American Flight Lieutenant Phil Carrington(Robert Wagner)is a maverick and at first he and Simon are always arguing but end up becoming really close friends.
Highly decorated Nazi officer Major Horst Mohn(Anthony Valentine)is assigned to Colditz later in the series, he is one of the most despised characters in TV history. Mohn is a ruthless and cunning man and he fights the Kommandant for stronger punishment for prisoners and wants some SS officers assigned to the castle. Even the Kommandant and Ullmann despise him and he is as much a risk for them as he is for the allied prisoners.
Other characters include Captain Tim Downing(Richard Heffer),Lieutenant Dick Player(Christopher Neame)and Captain George Brent(Paul Chapman).
The entire cast are superb. Special praise must go to David McCallum, Hans Meyer, Anthony Valentine, Bernard Hepton and Jack Hedley.
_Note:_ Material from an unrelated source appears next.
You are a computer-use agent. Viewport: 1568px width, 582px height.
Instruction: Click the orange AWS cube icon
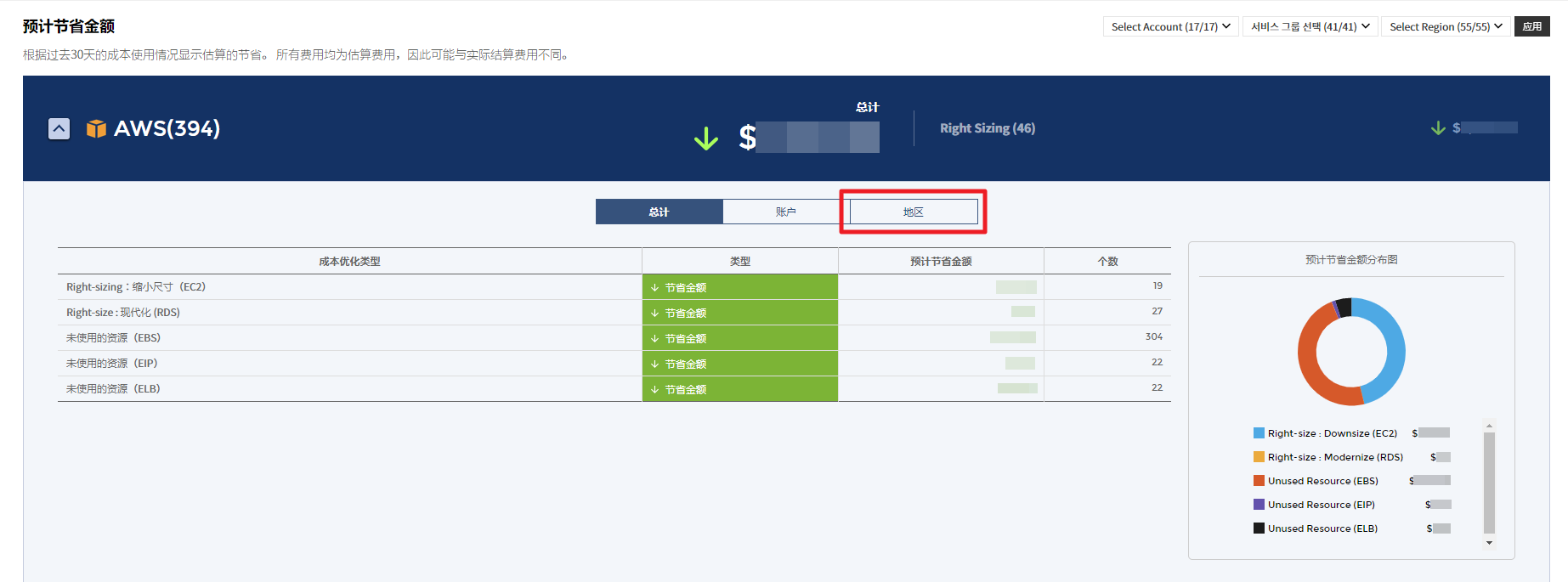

The series is thrilling and suspenseful and does a good job of showing the harsh conditions faced by the real prisoners. The escape attempts are ingenious and it's great fun when an attempt is successful. Guest stars include Patrick Troughton, Geoffrey Palmer, Joanna David and Michael Bryant.
My favourite episodes are Frogs in the Well, Traitor, Name, Rank and Number, Tweedledum, Gone Away part 1 and 2 and French Leave.
One reviewer mentions Colditz as being shown on History Channel. Oops, missed it. Anyway, I recall in the early 1970s(?), Robert Wagner discussing this series on the Tonight Show, and, others of the ilk. I'm guessing that he, and others, assumed this would be picked up by US television. It was the dawning of the age of the mini-series, and, other Brit produced shows had done well. Especially on PBS. Never happened, and, apparently no DVD release either. Will this go down in tele-history as one of the great series that never was ? Earlier flick The Colditz Story is great. One wonders what the producers did with more than two hours to fill.